The Tao te Ching itself includes universal cultural notions that were already common outside the work by the Warring States period. The introduction and length of the Jingfa does suggest it may have been compiled specifically to addend the Tao te Ching, whose length is the same. The prominence of similar ideas at minimum suggests something like the Tao te Ching had earlier been coming into prominence. It just does not mean that all of the Sijing's content came from a period after the Tao te Ching, or is prominently influenced it, which is not apparent. Chinese tradition also assumes Shen Buhai is influenced by the Tao te Ching. Reversing their traditional chronology, Herrlee Creel speculated that Shen Buhai preceded or even influenced the Tao te Ching. Shen Buhai is just a less likely candidate than Shen Dao, who is referenced by the Zhuangzi.

==Chang Daoist survey==
Though Leo S. Chang does not consider basic terms like "Daoism," "Legalism" or "Huang-Lao" suitable for the Sijing, a traditional view would prefer the Sijing be an early Huang-Lao text (Yellow Emperor and Laozi), or at least include representative early content, according with Sima Qian's view that a Huang-Lao current (as including Laozi) influenced figures like Shen Buhai, Shen Dao and the late Warring States Han Feizi, which does quote the Tao te Ching. The Sijing could have currents that go that far back, if it has content that predates and influences Shen Dao. It is difficult to date compilation of the Sijing itself that far back, because it bears the hallmarks of a complex, late text.

Reversing Sima Qian's tradition in favor of Zhuangzi evidences, it can even be theorized Shen Dao (or his environment) instead influences compilation of the Tao te Ching. Representative of earlier content in dialectical theory, Shen Dao shares some content with the Zhuangzi and Sijing, with similar content to Laozi (Tao te Ching). Following the tradition of Laozi as a Spring and Autumn period thinker, Chang "assumes that the Laozi antedated the Four Texts", explores, and theorizes potential Laozi influences for the Sijing, with some passages similar to the Zhuangzi.

Another Chinese scholar Wu Guang was of the opinion the Sijing heavily draws on the Tao te Ching. Admittedly, it is characterized by late Warring States syncretism that could help mask this influence. But the Sijing does not actually quote Laozi. As Chang notes, there are moreover "no lengthy parallel expressions between" the Sijing and Tao te Ching. While this does not count out currents named for Laozi, as including Shen Dao, Chang admits the Sijing arguably bares more resemblance to the Guanzi.
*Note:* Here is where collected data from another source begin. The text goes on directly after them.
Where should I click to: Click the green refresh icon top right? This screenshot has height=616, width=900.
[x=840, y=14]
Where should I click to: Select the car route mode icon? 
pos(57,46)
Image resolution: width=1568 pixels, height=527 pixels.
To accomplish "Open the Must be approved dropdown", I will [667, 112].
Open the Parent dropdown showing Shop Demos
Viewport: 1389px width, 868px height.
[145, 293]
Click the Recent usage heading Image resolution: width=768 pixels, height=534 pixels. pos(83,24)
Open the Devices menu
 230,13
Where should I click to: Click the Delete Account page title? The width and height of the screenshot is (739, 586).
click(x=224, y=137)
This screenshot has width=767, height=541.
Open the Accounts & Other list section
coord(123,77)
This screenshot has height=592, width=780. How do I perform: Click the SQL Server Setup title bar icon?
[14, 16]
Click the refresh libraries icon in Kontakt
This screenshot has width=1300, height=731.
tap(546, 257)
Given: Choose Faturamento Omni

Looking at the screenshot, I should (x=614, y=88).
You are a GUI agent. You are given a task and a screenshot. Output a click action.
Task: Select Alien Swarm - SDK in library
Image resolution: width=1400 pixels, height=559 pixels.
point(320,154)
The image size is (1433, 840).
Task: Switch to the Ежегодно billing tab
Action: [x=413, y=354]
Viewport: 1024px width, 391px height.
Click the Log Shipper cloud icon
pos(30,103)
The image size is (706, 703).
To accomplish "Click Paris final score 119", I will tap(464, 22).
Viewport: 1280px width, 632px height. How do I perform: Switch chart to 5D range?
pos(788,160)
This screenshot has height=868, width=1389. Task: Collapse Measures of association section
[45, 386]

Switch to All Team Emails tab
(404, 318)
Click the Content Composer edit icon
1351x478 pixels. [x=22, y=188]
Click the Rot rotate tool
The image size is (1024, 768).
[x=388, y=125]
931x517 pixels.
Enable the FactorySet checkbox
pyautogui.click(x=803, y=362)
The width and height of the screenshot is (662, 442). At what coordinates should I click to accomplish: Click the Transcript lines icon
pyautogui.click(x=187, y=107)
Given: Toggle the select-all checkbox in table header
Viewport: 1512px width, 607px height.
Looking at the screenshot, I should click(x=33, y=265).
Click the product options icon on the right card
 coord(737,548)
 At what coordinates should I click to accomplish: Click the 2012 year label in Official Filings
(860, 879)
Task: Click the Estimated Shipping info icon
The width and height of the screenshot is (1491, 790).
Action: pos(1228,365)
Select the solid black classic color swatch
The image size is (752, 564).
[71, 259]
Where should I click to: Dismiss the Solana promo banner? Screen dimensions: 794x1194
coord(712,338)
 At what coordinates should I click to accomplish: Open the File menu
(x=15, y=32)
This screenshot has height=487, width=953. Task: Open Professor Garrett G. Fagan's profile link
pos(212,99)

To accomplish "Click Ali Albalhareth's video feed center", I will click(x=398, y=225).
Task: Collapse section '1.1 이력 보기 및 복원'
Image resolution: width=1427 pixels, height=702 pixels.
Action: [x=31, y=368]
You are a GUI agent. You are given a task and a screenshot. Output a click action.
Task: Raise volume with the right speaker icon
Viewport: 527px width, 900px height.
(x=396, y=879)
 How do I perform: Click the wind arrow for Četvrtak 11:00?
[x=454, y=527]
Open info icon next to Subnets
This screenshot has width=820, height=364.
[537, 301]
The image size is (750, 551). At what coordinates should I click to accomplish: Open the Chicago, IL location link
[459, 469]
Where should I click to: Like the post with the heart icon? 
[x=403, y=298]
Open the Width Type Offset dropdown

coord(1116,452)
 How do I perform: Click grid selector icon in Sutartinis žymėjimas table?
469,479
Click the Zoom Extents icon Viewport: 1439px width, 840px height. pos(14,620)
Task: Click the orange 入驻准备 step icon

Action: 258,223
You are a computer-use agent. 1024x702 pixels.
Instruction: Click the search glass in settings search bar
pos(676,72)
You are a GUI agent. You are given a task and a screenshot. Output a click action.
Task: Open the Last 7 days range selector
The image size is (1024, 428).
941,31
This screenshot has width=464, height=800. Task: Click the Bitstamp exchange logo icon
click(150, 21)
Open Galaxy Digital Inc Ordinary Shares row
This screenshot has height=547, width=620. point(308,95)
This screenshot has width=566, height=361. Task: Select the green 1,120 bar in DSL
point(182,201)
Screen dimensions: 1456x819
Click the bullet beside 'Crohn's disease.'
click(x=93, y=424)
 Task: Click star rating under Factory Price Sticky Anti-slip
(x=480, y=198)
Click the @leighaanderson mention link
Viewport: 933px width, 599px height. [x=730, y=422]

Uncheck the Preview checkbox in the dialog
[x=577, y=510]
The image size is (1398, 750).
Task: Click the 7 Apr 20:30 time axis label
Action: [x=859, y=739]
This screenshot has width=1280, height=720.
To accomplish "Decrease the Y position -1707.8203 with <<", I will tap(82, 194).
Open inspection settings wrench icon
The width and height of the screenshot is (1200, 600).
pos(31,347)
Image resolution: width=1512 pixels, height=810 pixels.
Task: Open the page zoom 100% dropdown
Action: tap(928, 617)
Chang considered there to be "many obvious parallels" between them, down to parallel expressions at the textual level.

The Sijing has similar ideas to Laozi of strategically "assuming feminine conduct", but the ruler switches to an active posture at "the right moment", countervailing against Laozi's passivity. In Laozi, the Dao gives birth to the One; in the Sijing, they are the same. Laozi disparages law; the Sijing's law 'derives from Dao'.

Though potentially preceding the Daodejing, if Sima Qian was familiar with the Sijing, he might additionally have considered it Huang-Lao Daoistic given its emphasis on Xing-Ming, or forms and names. The Han Feizi discusses Laozi and Xing-Ming together. Analyzing Yin Yang to ensure reliable results, the Sijing similarly matches "names" and "realities" as a practical way to appoint, monitor, and assess ministers.